- _TRY IT_
Please retype the records below exactly, from the first line down to and including the line with "is (1612, 881).".

"""

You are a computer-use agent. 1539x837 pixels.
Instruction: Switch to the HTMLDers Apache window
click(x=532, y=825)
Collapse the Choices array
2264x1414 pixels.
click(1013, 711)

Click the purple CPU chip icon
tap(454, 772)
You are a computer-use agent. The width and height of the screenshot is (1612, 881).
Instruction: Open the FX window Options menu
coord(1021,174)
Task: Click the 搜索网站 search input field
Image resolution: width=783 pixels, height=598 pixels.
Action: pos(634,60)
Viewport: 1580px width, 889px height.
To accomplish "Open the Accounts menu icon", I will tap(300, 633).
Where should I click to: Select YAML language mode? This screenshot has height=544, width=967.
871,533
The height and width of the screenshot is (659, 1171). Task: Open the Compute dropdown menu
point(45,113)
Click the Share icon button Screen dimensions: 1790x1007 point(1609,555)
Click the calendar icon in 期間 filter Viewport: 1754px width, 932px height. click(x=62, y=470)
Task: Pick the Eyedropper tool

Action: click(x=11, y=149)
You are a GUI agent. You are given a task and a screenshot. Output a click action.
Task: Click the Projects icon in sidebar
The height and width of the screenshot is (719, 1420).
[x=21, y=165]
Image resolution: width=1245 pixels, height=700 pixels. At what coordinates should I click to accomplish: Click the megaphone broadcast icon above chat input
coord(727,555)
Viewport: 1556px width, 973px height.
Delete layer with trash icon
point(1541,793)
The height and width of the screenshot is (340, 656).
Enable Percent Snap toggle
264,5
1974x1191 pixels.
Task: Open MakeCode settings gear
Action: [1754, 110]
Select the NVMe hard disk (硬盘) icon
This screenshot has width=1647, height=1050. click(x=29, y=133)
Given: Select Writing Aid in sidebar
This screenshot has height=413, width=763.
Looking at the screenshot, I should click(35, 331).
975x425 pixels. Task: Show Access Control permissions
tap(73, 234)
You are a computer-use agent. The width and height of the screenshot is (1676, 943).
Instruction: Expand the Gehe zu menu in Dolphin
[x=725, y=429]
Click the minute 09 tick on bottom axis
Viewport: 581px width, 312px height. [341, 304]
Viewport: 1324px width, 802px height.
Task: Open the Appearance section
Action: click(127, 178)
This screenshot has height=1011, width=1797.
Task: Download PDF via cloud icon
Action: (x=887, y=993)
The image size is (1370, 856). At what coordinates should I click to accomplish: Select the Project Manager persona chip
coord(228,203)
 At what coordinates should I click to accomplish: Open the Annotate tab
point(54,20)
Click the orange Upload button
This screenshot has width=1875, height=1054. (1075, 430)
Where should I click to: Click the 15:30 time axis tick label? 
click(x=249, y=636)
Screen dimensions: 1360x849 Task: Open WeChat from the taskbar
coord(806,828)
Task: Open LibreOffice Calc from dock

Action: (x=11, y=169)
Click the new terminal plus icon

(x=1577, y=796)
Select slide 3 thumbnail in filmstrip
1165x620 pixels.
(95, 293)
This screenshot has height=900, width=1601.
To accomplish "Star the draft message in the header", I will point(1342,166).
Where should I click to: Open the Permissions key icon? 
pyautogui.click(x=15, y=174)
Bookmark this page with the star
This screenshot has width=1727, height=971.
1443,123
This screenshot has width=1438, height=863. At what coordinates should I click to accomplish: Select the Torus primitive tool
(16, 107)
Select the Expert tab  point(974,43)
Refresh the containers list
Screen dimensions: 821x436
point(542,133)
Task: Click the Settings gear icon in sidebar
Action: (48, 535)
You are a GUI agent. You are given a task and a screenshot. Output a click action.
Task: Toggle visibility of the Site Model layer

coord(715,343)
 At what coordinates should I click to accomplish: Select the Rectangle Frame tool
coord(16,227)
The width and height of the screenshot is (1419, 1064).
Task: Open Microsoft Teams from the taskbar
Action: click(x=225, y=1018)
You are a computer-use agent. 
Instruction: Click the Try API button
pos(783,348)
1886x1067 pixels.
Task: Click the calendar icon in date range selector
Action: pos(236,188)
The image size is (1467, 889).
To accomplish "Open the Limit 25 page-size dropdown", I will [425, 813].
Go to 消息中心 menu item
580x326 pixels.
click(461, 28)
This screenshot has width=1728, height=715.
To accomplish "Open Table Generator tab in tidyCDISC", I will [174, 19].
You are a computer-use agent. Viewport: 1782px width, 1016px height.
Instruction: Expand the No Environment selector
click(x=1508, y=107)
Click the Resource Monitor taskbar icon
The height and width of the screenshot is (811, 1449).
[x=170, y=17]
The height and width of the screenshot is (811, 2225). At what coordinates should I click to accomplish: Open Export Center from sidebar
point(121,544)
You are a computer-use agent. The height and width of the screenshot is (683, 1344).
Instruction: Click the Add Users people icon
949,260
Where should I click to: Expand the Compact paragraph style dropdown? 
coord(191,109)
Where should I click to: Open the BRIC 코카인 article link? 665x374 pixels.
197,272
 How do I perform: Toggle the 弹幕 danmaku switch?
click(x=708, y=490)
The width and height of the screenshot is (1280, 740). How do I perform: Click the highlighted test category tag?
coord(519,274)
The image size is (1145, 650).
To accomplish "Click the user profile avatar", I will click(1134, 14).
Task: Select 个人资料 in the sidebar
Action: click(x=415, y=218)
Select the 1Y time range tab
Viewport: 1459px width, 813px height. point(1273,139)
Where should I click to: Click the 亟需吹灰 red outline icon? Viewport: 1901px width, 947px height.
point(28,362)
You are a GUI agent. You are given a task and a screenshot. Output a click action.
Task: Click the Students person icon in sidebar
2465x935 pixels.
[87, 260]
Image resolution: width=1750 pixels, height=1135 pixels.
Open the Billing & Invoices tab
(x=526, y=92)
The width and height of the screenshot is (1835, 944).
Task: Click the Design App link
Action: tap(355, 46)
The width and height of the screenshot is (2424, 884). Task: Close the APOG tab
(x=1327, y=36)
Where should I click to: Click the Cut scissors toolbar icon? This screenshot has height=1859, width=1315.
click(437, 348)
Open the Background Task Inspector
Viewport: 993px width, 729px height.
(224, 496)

"""

- _FINISHED TASK_
You are a computer-use agent. 1539x837 pixels.
Instruction: Switch to the HTMLDers Apache window
click(x=532, y=825)
Collapse the Choices array
2264x1414 pixels.
click(1013, 711)

Click the purple CPU chip icon
tap(454, 772)
You are a computer-use agent. The width and height of the screenshot is (1612, 881).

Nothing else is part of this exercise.